Auslösende Momente können belastende Lebensereignisse sein, die mit einer erhöhten Erregbarkeit des Nervensystems einhergehen können (zum Beispiel der Tod eines geliebten Menschen oder Demütigungen).
Bei manchen Phobien (Flugangst) spielen auch Erzählungen aus dem Umfeld oder Medienberichte eine Rolle. Auch intensives Vorstellen von Gefahren können eine Angststörung in Gang setzen, ebenso wie das Gefühl der Ausweglosigkeit. Dieses Gefühl löst generell Angst aus. Ist aber die Angstbereitschaft entsprechend hoch, kann selbst eine harmlose Situation zum Ursprung einer Angststörung werden.
Ein psycho-physiologisches Modell versucht, körperliche Prozesse und deren gedankliche und emotionale Verarbeitung zu beschreiben. Demnach stehen zu Beginn der Entwicklung einer Angststörung
körperliche Vorgänge und Reaktionen, die unspezifisch sind und durch Überanstrengung oder Stress ausgelöst werden. Zu diesen körperlichen Erscheinungen können Muskelverspannungen, Schwitzen,
Herzklopfen, Schwindel oder Nervosität gehören. An sich harmlos, werden sie durch gedanklich-emotionale Prozesse als Gefahr fehlinterpretiert. Sie werden ängstlich beobachtet und verstärken sich
dadurch subjektiv.

### [DATENAUSZUG]

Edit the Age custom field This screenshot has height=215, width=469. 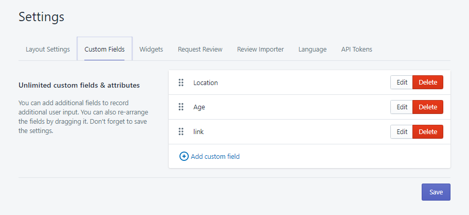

### [ARBEITSAUFTRAG]
Wodurch werden laut dem Text zu Angststörungen die unspezifischen körperlichen Vorgänge und Reaktionen ausgelöst, die am Beginn der Entwicklung einer Angststörung stehen? Bitte beachten Sie, dass die Zeilen hierfür keine Rolle spielen.

### [LÖSUNG]
Durch Überanstrengung oder Stress.